Time-measurement secured transactional electronic entity

1. An electronic entity for carrying out transactions, comprising: at least one subsystem comprising a capacitive component having a dielectric space with a leak across the dielectric space; means for coupling said capacitive component to an electrical power supply so that the capacitive component is charged by said electrical power supply during a first transaction and for decoupling said capacitive component at the end of the transaction; and means for measuring a residual charge in said capacitive component during a new transaction, said residual charge being at least in part representative of a time elapsed since said first transaction, wherein fraud is detected by the time elapsed between said first transaction and said new transaction.

2. Electronic entity according to claim 1 , characterized in that the electronic entity comprises switching means for decoupling said capacitive component from said electrical power supply.

3. Electronic entity according to claim 2 , characterized in that said measuring means are used to determine an elapsed time.

4. Electronic entity according to claim 3 , characterized in that, said capacitive component being charged during a transaction, said measuring means are used during a transaction of this type to provide information at least partly representative of the time elapsed since the last transaction.

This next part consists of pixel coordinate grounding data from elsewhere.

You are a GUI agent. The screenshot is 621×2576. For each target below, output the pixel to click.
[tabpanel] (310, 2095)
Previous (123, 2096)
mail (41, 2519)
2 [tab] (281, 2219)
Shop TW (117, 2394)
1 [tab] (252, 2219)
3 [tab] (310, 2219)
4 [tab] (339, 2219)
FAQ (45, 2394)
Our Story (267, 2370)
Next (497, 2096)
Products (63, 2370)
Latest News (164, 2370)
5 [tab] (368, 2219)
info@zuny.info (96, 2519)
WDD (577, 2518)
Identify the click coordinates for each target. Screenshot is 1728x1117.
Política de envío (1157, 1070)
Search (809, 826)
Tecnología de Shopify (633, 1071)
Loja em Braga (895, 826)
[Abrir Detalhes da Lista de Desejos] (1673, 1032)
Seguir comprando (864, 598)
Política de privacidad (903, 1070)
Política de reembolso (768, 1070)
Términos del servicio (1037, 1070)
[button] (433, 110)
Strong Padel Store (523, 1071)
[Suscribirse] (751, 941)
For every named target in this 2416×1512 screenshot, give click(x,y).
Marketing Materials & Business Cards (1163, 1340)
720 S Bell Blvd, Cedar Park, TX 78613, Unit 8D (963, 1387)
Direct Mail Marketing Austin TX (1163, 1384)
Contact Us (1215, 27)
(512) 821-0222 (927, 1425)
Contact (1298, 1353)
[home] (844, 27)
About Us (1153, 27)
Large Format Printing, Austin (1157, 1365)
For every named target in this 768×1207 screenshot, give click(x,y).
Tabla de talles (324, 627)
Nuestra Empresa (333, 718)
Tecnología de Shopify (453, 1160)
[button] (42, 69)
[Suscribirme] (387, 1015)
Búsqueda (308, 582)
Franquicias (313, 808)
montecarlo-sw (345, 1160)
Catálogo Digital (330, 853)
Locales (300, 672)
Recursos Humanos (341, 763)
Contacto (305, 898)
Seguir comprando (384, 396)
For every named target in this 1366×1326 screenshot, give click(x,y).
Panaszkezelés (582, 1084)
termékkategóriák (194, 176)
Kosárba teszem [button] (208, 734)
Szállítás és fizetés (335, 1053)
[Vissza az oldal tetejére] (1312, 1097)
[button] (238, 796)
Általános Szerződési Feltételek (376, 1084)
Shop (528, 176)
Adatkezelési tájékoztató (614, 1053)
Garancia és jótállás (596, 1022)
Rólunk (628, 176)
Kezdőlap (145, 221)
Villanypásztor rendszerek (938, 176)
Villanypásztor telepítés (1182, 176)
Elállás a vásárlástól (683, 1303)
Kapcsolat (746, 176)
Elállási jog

5. Electronic entity according to claim 1 , characterized in that the electronic entity is autonomous and in that said electrical power supply is external to the electronic entity.

6. Electronic entity according to claim 5 , characterized in that the electronic entity is a microcircuit card.

7. Electronic entity according to claim 1 , characterized in that said capacitive component ( 20 ) is a MOS technology capacitor whose dielectric space consists of silicon oxide.

8. Electronic entity according to claim 1 , characterized in that said measuring means comprise a field-effect transistor ( 30 ) whose gate is connected to a terminal of said capacitive component.

9. Electronic entity according to claim 8 , characterized in that said field-effect transistor is an MOS transistor, said gate ( 28 b ) floating during the time that elapses between two connections or couplings to an external power supply on the occasion of two successive transactions.

10. Electronic entity according to claim 9 , characterized in that said field-effect transistor comprises an insulative layer between the gate electrode and a substrate, said capacitive component comprises an insulative layer ( 24 ) forming the aforementioned dielectric space disposed between a plate ( 28 a ) and a substrate ( 26 ), and said plate and said gate electrode are connected together.

11. Electronic entity according to claim 10 , characterized in that the thickness of the insulative layer ( 34 ) of said transistor is substantially greater than the insulative layer ( 24 ) of said capacitive component.

12. Electronic entity according to claim 11 , characterized in that the thickness of said insulative layer of said transistor is approximately three times that of said capacitive component.

13. Electronic entity according to claim 11 , characterized in that the thickness of the insulative layer of said capacitive component is from 4 nanometers to 10 nanometers.

14. Electronic entity according to claim 8 , characterized in that said field-effect transistor is an MOS transistor, said gate ( 28 b ) floating during the time that elapses between two connections or couplings to an external power supply on the occasion of two successive transactions.

15. An electronic entity for carrying out transactions, comprising: at least two subsystems, each subsystem comprising a capacitive component having a dielectric space with a leak across the dielectric space, said leaks of said at least two subsystems being different; means for coupling said capacitive components to an electrical power supply so that said capacitive components are charged by said electrical power supply during a first transaction and for decoupling said capacitive components at the end of said first transaction; means for measuring a respective residual charge in each of said capacitive components during a new transaction, each of said respective residual charges in said capacitive components being at least in part representative of a time elapsed since said first transaction; and means for processing measurements of said respective residual charges to extract from said measurements information substantially independent of heat input to said electronic entity during the time elapsed between the two transactions.

16. Electronic entity according to claim 15 , characterized in that said processing means comprise a table of stored time values (T) addressed by said respective measurements.

17. Electronic entity according to claim 15 , characterized in that the electronic entity comprises a memory space defining said table.

18. Electronic entity according to claim 15 , characterized in that said processing means comprise software for calculating a predetermined function for determining said information as a function of said measurements and substantially independently of the heat input.

19. An electronic entity for carrying out transactions, comprising: an electrical power supply; a capacitive component having a dielectric space with a leak across the dielectric space; a connector, said connector couples said capacitive component to the electrical power supply so that the capacitive component is charged by said electrical power supply during a first transaction and for decoupling said capacitive component at the end of the transaction; and a field-effect transistor, said field-effect transistor measures a residual charge in said capacitive component during a new transaction, said residual charge being at least in part representative of a time elapsed since said first transaction, wherein fraud is detected by the time elapsed between said first transaction and said new transaction.